Document extract:
◇ ◇ ◇ ◇
That's not true if people keep making breaking changes to your platform. Some people only ever experienced those platforms, so they can't understand it.
Oh yeah, I didn't consider the fact that emacs might have a lot of breaking changes (I don't use it). Thanks.
This is about emacs not having breaking changes and most other platforms(like android) requiring constant updates and maintainance due to their changes in it.
I don't use emacs so I didn't know that, but on Android I have apps that haven't been updated in a long time (games I purchased as part of Humble Indie Bundles that just came as APK files) that still work fine.
Android does a pretty decent job in making the old apps work but for devs its hard to keep supporting new versions of android. Devs have to use the new apis to be able to release in play store. They have to constantly raise their target SDK version for play store to accept any kind of updates, but to raise sdk version, they have to update the implementation, etc. Then when a new android version release, it have the next sdk version and some apis might be removed and/or deprecated. The newer android can run the apps built for older versions usually fine except if some new android limitation was introduced. But the thing is it needs to be changed when updating target sdk version(play store enforces that you have to make the taget sdk corresponding to quiet recent android version).
Sure, but software that targets a moving platform like Emacs can often break. I'm commenting on how stable Emacs is, even past major releases (25->29 in this case).
there are always bugs, it's just a matter of finding them
Well, if you find a TeX bug, Don Knuth will send you a cheque for $327.68. good luck!
Unfortunately he stopped doing it.
https://en.m.wikipedia.org/wiki/Knuth_reward_check
but if the bugs are low-priority and have easy workarounds, it's not so bad.
I think its being maintained by a volunteer who isn't part of the fsf. I vaguely remember someone winning an award for there work on the project.
◇ ◇ ◇ ◇
[Saved data entries]
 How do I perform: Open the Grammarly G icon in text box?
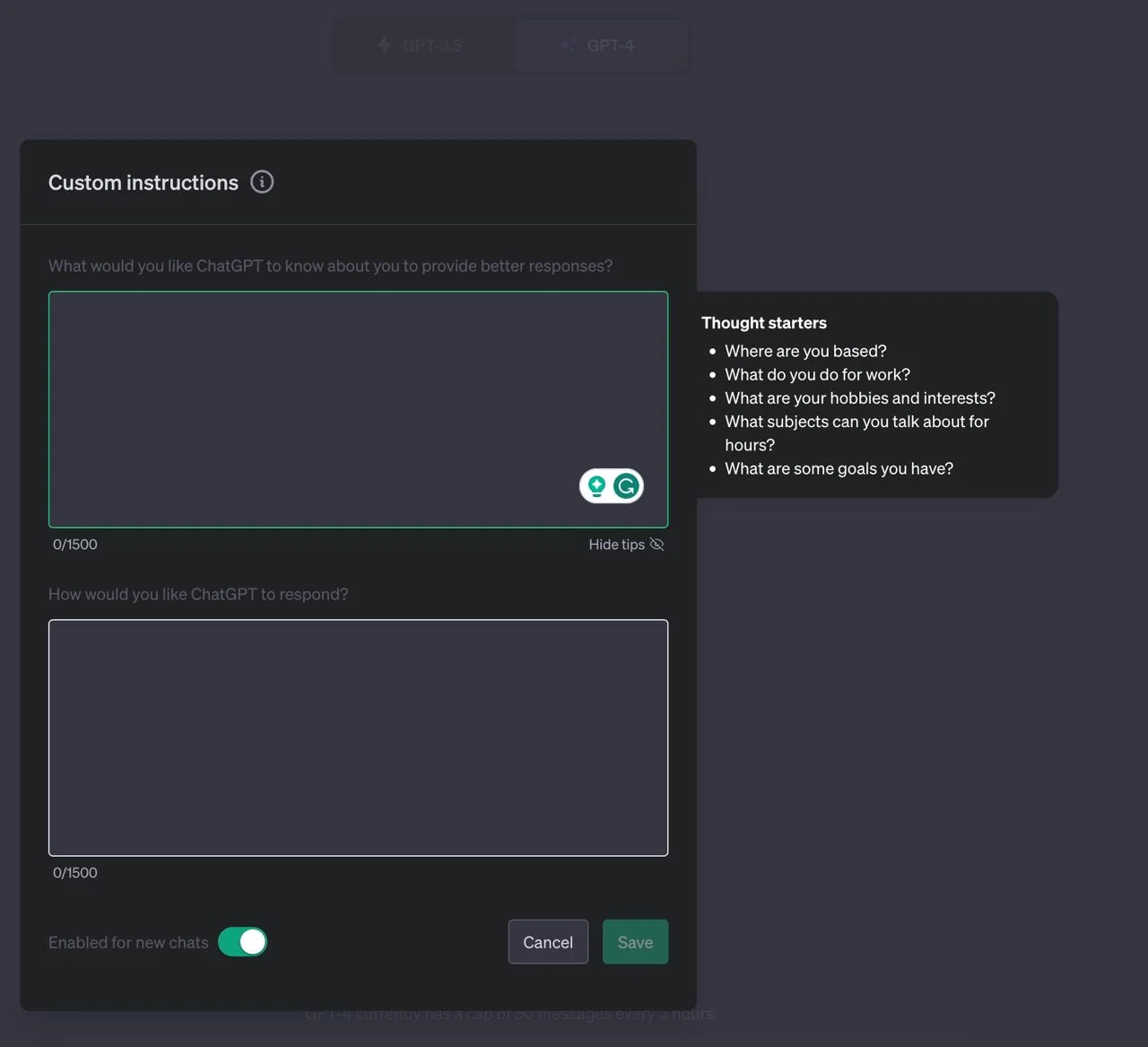pyautogui.click(x=626, y=486)
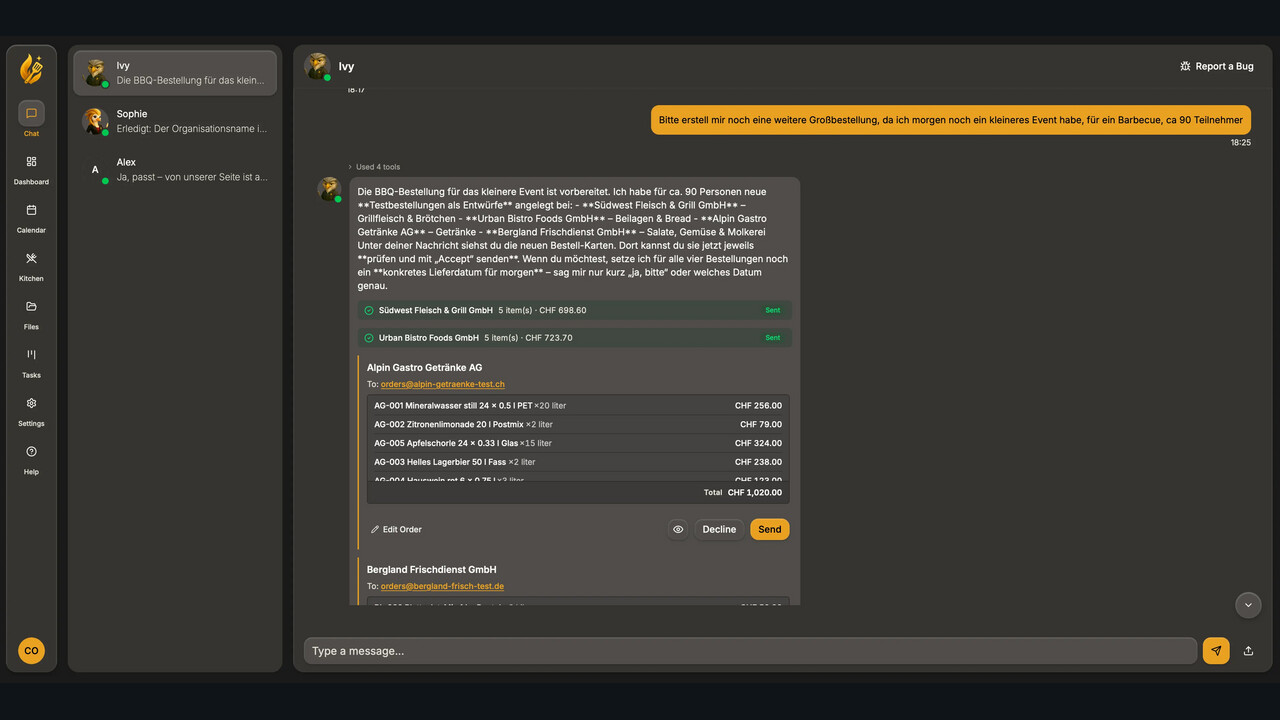Viewport: 1280px width, 720px height.
Task: Click the send message arrow icon
Action: 1216,651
◇ ◇ ◇ ◇
Exercise set:
(A) Transcribe the comment thread on Emacs and Android from "I don't use emacs" to "still work fine.".
(B) Reproduce all the records word for word, omitting the pictures.
The comment thread and the records were taken from separate sources.

Responses by task:
(A)
I don't use emacs so I didn't know that, but on Android I have apps that haven't been updated in a long time (games I purchased as part of Humble Indie Bundles that just came as APK files) that still work fine.

(B)
 How do I perform: Open the Grammarly G icon in text box?
pyautogui.click(x=626, y=486)
Viewport: 1280px width, 720px height.
Task: Click the send message arrow icon
Action: 1216,651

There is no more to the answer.